VANCOUVER (miningweekly.com) – TSX-listed gold producer Centerra Gold has received the Turkish pastureland permit for its Öksüt growth project, paving the way for the project’s future development.
The Toronto-based company advised on Thursday that its Turkish subsidiary Öksüt Madencilik Sanayi ve Ticaret (Omas) took receipt of the permit, together with a notice to pay a ‘grass fee’ of about $4-million to the Kayseri Directorate of Food, Agriculture and Livestock.
Omas will also have to pay a refundable deposit to the directorate to start a process to deliver land to the company. The process entails converting the pastureland to industrial use land and the company expects the land delivery process to take up to 45 days.

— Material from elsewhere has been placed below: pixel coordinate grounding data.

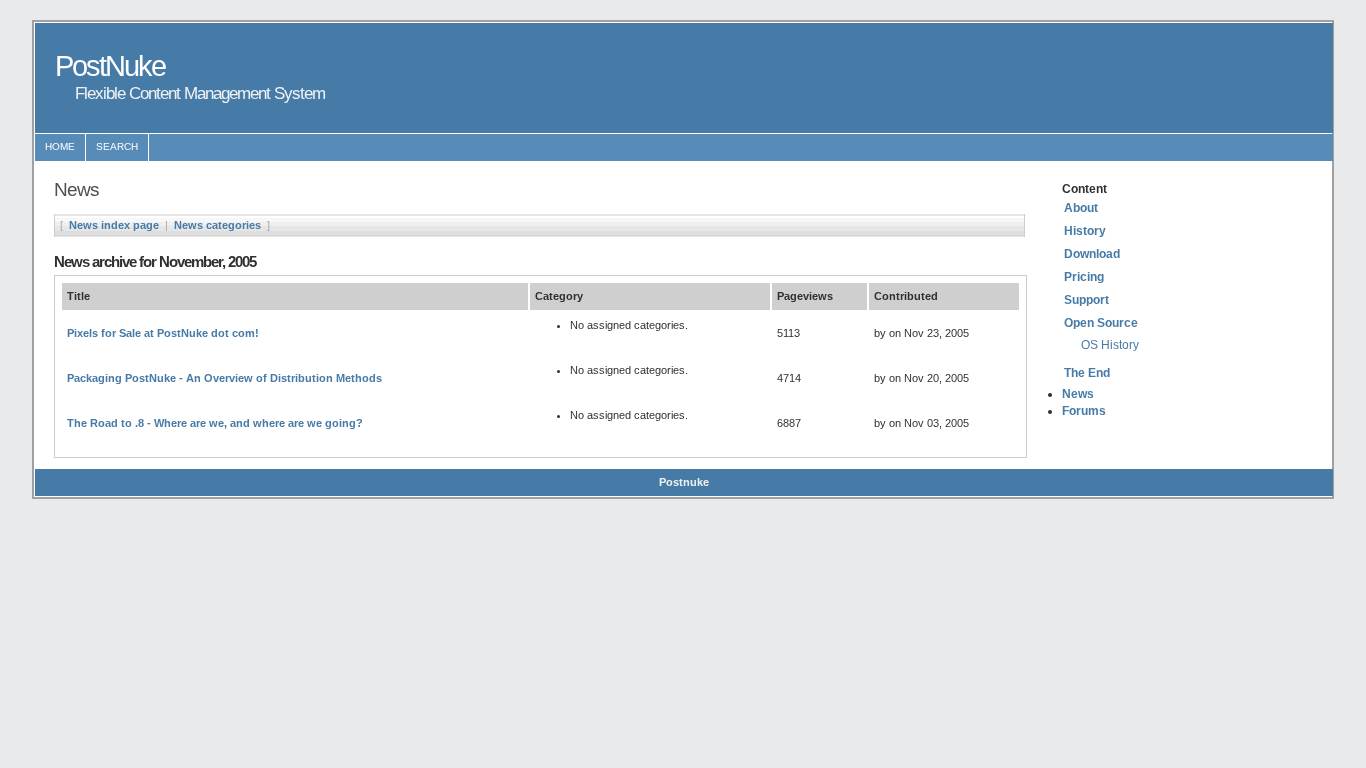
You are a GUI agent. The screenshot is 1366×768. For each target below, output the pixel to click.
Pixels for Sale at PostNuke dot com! (163, 333)
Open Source (1101, 323)
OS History (1110, 345)
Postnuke (684, 482)
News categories (217, 225)
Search (117, 146)
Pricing (1084, 277)
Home (60, 146)
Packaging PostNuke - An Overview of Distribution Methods (224, 378)
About (1081, 208)
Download (1092, 254)
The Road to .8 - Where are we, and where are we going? (215, 423)
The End (1087, 373)
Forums (1084, 411)
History (1085, 231)
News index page (114, 225)
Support (1086, 300)
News (1078, 394)
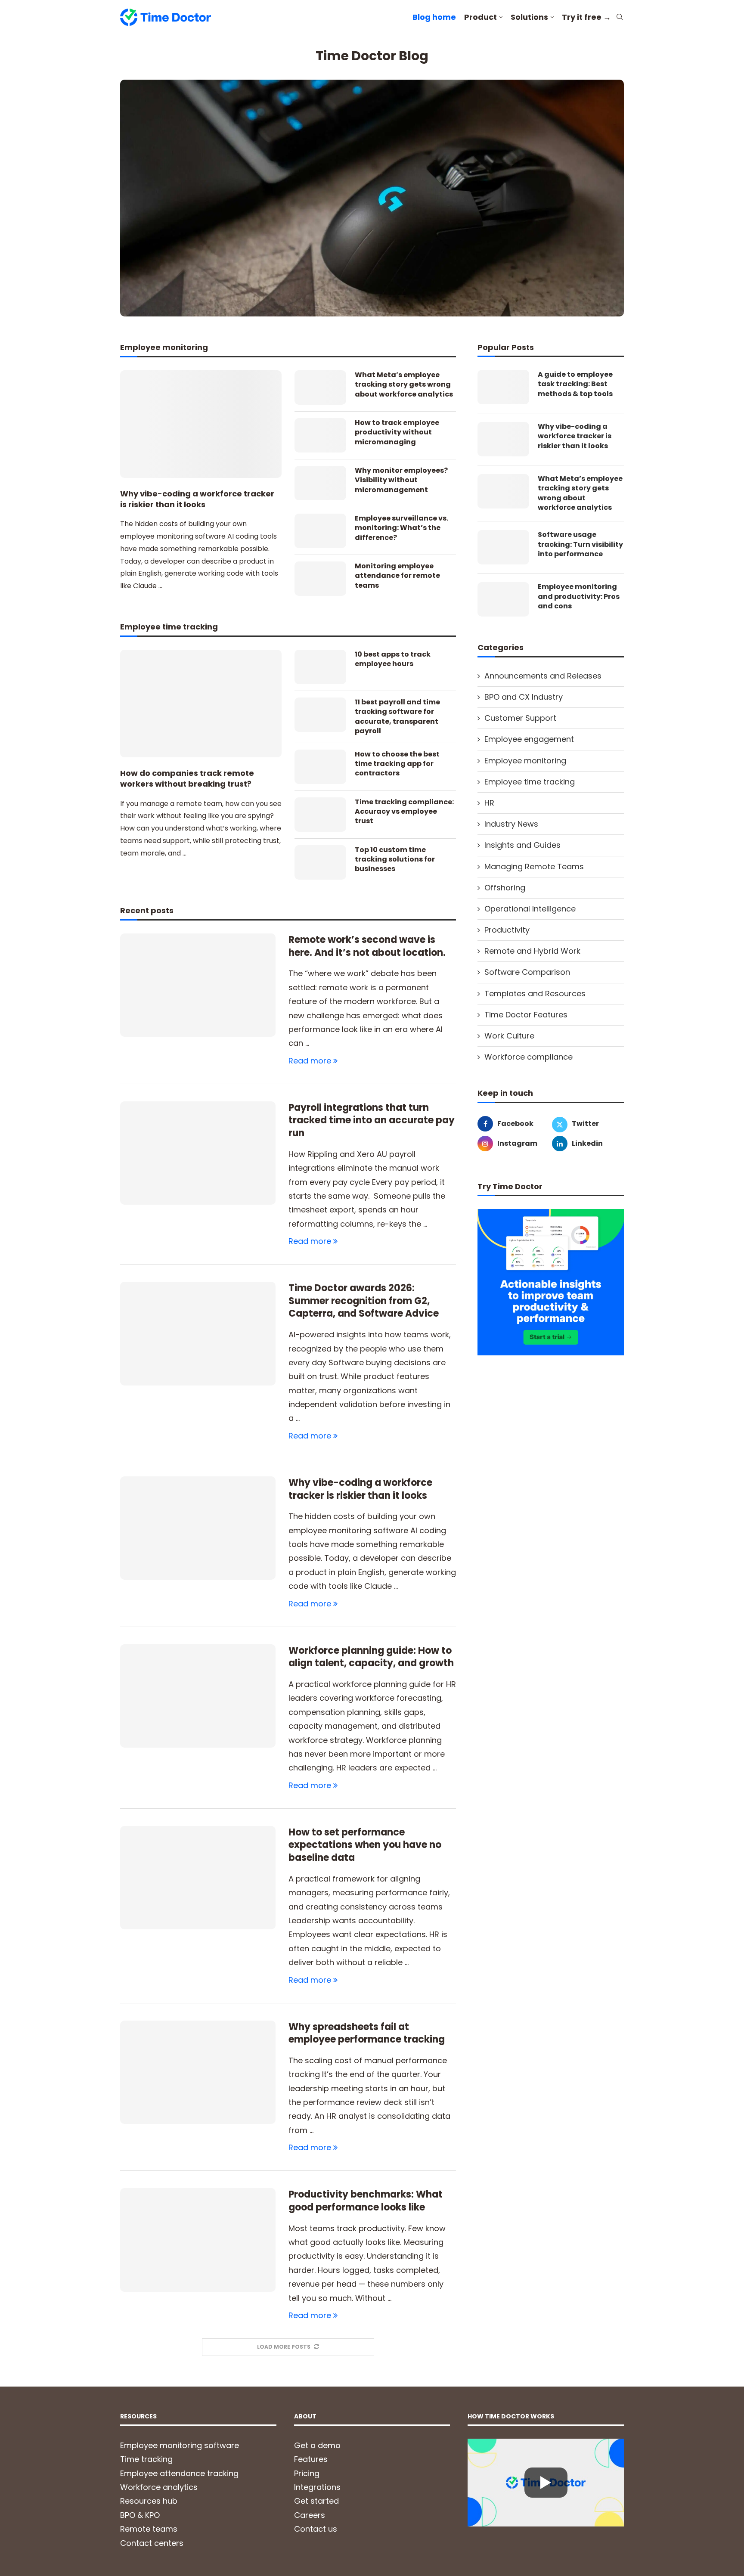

“Receiving our pastureland permit is a testament to the perseverance of Omas’s staff and their efforts to complete the permitting process for the project. Öksüt is expected to be another of the company’s low-cost operating sites, and the completion of the permitting process has now paved the way for the project’s future development,” CEO Scott Perry said in a news release.
The Centerra board is yet to make a construction decision on the project; the company expects this in late February.
Centerra has previously planned for first production from the mine in the second quarter of 2017.
The Öksüt project is planned as a conventional truck-and-shovel openpit heap leach mining operation. The operation will mine about 26.1-million tonnes of ore at a grade of 1.4 g/t gold, containing about 1.2-million ounces of gold over a mine life of eight years from two openpits – the Keltepe and the smaller Güneytepe pit.
A 2015 feasibility study found that, based on a gold price of $1 250/oz, the base-case scenario estimated that the project would have an after-tax net present value of $242-million and a 42.5% internal rate of return.
All-in costs, including taxes, were estimated at $777/oz and all-in sustaining costs came in at $490/oz.
Centerra said preproduction expenditures and construction capital would be $221-million, including a $25-million contingency. Payback on construction capital and preproduction expenditures was expected to be 2.5 years after production started, with life-of-mine sustaining capital being $10-million, excluding $30-million of capitalised stripping.